Spending the Day with Fix
Johannesburg Travel Blog› entry 5 of 41 › view all entries
So today was a great day! First of all, I have laughed so much with Connie. She cracks me up.
So I got up early and had a delicious breakfast. They had a huge display of all kinds of fruits here for breakfast. All the fruits were so sweet and juicy. They had mango and guava juice. I haven’t had either of those I think since I was in Colombia a few years ago.
Then I came up to the room to wait for Connie. Connie got here around 11 am and caught me up on her airport/cab adventures. She basically experienced the same brusqueness with the cab drivers at the airport, where they were throwing themselves at her and following her. She had some cabbie trying to take her suitcase.
Anyway, she wound up taking a shuttle for 215 RANDs. She tipped him 5 RANDs. The exchange rate is 1 dollar to 7.7 RANDs. Let me tell you something…. That has been the joke of the day. We have laughed so much at her tip. She came over and was asking me to look up what our tour book suggested for tipping. I showed here where it said 10%.
So fast forward to later in the day. We went downstairs to get a cab to take us to the Apartheid Museum. So the cab driver gave us a fee he would charge us.
Our cab driver pointed out famous or significant landmarks as we were driving. He was so neat! He talked us through the entire ride up and back. Connie and I started asking him personal questions about how he lived, who he lived with, his children, his salary and income and people’s living conditions in Johannesburg. We learned so much. Fix (that was our cabbie’s name, short for Fikile, which means “arrive”) taught us so much. It was so educational. He drove us around Soweto and told us about the shacks or informal housing. He waited for us outside the Hector Pieterson Museum a while and then drove us back through town.
Fix (who says he is known for fixing stuff) fixed our problem by becoming our tour guide that day. He spent the afternoon laughing with us, talking to us and letting us drill him as much as we wanted.
He told us that for his 1998 Mercedes Benz cab, one could pay something like 70,000 RANDs. He said a liter of milk here costs about 10R. He has a girlfriend with whom he has a child, but he does not live with her. He still lives at home with his mom, dad, sister and two brothers. He said when his girlfriend’s parents found out she was pregnant, they went to talk to his parents. He had to admit the child was his. If he wanted to allow her to move in with him in his parents’ home, he would have to pay a Lobola. This is a payment he has to give to his parents for allowing his girlfriend to move in with them, but he has decided not to do that yet, since he is trying to go back to school for tourism.

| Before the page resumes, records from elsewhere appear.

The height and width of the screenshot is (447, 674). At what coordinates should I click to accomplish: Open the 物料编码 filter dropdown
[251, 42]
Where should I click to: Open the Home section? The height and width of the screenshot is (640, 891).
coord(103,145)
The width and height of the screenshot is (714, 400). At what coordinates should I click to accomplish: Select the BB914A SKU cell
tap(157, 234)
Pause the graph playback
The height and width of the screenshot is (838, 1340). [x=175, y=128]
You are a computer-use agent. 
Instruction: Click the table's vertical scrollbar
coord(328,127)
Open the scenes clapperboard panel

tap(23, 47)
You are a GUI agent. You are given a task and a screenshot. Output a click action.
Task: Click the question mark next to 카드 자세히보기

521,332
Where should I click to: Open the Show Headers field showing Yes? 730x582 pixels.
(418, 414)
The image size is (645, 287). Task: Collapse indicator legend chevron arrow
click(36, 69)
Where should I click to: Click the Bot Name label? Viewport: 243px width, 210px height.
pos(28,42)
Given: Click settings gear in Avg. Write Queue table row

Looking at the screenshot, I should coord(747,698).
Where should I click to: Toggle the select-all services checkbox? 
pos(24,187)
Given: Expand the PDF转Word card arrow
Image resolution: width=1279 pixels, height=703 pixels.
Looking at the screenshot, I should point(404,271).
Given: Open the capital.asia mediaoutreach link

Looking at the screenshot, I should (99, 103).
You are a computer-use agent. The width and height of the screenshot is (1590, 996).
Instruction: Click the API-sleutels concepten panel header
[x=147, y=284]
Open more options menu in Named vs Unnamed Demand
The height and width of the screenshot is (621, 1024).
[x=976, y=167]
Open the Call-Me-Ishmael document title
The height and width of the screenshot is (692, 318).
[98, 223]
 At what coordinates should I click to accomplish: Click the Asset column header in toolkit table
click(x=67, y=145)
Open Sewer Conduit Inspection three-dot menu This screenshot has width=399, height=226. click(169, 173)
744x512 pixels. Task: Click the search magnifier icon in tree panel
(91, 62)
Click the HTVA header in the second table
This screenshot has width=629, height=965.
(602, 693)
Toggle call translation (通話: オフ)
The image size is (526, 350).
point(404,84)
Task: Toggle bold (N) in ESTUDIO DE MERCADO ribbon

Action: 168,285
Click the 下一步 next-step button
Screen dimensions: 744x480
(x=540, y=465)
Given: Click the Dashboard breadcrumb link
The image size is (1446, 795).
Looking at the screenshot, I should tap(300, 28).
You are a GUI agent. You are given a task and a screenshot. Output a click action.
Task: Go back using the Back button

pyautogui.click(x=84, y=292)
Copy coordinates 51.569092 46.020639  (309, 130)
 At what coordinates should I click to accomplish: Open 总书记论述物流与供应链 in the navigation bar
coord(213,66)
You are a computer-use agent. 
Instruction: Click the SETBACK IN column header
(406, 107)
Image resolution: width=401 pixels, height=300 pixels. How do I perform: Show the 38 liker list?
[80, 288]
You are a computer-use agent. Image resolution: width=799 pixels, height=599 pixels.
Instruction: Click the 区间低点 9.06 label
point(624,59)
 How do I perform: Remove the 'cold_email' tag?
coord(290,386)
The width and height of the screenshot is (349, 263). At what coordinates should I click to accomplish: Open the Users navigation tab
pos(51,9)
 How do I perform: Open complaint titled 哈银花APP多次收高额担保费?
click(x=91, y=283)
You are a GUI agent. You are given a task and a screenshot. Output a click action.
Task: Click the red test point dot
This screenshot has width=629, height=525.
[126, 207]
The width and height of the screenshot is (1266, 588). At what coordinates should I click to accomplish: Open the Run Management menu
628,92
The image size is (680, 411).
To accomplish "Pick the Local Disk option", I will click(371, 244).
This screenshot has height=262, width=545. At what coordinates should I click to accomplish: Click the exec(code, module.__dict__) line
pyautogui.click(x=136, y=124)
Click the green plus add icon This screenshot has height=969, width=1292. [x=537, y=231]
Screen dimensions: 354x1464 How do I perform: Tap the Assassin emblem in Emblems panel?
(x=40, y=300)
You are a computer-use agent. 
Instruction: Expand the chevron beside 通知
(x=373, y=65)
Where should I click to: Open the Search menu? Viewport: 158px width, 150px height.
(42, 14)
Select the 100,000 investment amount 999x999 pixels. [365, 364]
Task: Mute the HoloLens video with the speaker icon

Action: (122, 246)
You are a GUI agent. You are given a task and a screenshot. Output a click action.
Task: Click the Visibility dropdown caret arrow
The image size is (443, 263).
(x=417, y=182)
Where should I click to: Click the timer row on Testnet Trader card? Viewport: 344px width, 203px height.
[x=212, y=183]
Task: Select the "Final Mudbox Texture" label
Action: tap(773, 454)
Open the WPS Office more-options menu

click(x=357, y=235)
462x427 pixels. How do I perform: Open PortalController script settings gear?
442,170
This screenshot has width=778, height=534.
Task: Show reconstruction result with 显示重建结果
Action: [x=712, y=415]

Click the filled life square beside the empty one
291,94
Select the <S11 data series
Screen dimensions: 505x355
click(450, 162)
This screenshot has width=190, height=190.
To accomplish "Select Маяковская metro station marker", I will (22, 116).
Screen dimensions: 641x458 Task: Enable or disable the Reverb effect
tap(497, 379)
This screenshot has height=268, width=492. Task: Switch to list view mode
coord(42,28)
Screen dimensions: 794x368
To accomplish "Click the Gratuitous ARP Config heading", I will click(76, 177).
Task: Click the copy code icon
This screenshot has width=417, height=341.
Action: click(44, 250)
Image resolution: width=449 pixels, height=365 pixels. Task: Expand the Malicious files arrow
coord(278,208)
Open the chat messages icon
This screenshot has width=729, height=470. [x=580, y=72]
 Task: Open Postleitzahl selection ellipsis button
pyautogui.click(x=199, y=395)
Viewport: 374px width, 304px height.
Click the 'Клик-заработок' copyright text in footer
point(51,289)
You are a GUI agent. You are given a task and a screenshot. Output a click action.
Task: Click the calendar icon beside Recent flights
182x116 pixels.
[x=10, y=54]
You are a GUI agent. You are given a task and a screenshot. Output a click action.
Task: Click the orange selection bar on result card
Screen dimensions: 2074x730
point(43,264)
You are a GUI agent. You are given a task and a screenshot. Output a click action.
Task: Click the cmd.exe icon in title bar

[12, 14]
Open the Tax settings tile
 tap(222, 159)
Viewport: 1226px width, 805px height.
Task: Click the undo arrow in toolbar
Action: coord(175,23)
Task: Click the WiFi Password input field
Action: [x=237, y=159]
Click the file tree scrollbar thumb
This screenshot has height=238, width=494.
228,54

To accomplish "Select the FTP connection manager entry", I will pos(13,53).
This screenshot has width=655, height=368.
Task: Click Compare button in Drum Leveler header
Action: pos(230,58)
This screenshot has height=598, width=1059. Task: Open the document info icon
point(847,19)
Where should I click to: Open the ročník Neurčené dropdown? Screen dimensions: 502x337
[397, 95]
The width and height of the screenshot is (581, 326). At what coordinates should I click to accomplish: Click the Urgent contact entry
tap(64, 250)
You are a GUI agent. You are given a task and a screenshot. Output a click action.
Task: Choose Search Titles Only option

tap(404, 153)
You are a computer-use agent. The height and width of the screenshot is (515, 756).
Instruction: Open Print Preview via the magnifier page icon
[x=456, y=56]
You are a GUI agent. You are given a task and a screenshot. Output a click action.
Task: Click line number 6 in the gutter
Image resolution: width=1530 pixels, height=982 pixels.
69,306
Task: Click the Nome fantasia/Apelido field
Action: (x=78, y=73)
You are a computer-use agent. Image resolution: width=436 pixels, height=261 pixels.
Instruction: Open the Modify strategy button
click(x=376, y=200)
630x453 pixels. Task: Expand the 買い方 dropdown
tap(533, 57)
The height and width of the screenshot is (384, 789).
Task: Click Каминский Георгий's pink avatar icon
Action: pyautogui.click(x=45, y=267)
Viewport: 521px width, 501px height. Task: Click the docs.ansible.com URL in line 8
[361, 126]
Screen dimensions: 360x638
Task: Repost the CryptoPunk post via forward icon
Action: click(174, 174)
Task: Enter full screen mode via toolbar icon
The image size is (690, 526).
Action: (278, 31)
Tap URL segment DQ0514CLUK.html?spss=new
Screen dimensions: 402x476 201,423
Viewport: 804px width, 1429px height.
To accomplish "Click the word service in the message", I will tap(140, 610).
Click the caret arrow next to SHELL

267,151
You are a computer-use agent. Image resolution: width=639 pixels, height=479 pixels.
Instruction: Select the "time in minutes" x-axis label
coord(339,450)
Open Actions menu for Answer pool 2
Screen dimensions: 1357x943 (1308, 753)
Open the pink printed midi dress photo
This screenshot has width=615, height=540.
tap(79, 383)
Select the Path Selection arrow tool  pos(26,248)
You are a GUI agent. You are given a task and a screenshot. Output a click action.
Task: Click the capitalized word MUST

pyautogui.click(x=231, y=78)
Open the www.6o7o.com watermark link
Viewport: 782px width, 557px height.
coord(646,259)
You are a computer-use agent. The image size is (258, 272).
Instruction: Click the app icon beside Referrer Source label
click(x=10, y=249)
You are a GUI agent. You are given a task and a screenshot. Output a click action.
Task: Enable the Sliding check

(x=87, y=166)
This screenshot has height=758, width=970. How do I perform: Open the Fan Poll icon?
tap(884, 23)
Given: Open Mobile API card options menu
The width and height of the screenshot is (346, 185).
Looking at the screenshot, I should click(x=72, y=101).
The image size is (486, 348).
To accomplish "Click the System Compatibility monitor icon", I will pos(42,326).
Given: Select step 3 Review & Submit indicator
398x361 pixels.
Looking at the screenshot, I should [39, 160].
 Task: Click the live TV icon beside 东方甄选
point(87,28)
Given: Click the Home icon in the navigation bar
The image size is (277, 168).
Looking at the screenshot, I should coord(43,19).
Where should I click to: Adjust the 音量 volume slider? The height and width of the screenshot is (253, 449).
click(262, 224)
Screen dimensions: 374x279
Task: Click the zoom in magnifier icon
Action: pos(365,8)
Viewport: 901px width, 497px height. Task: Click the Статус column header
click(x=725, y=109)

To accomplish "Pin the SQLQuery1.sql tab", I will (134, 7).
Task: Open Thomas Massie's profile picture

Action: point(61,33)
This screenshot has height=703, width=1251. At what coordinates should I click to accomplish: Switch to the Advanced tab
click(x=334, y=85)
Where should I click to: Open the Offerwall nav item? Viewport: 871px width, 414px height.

Fix told us the average cost of college tuition is approximately 20,000 R though it depends on the course of study.
So after our cab adventure, we made a deal with him to pick us up on Wednesday at 5:15 am to take us to the airport for our Cape Town flight. Then he’s going to pick us up on Saturday at the airport to take us to the Apartheid Museum and to the flea market before we head back home or onward to Dubai. We must have tipped better this time, for him to agree to come get us both those days and drive us around.
The Hector Pieterson Museum was interesting. It was neat to learn about the protests that took place and how police shot so many children who were not violently protesting. The town of Soweto was nice to see. It was so interesting to see how people live. The houses looked like rancher style homes, except they’re made of concrete walls. Then you can walk down one block and see shacks (called informal houses or un-established housing). The more interesting part of it was that in front and to the side of the Orlando Stadium where the World Cup Soccer games will take place (the finals will take place in Soccer City, another nearby stadium) there were shack communities built up. We asked him if he thought the government would get rid of them to hide that from the expected 8 million tourists the World Cup games would bring in, and he said he thought they would be kept up. Connie and I think the government should and probably will take the shacks down, but we’re curious where the people will be moved to.
Our cab driver also drove us past Nelson Mandela’s home, where he grew up. There were people crowded around taking pictures in front of it. He stopped to let us take pictures in front of the home.
Anyway, we ended the night with a nice dinner and a quick trip to the supermarket. Then sat in bed and talked for a while.
We’re all set for our Pilanesburg Nature Reserve Safari Tour tomorrow.
By the way -
By the way -
Connie felt so bad about not having tipped her shuttle driver enough, she kept saying she wanted to go to the airport to find him so she could tip him. She truly felt horrible about it. But it was still funny to us. She said she was just frazzled by all the cab drivers harassing her and confused by the exchange rate.
I have to admit, those cab drivers at the airport could make you confused easily!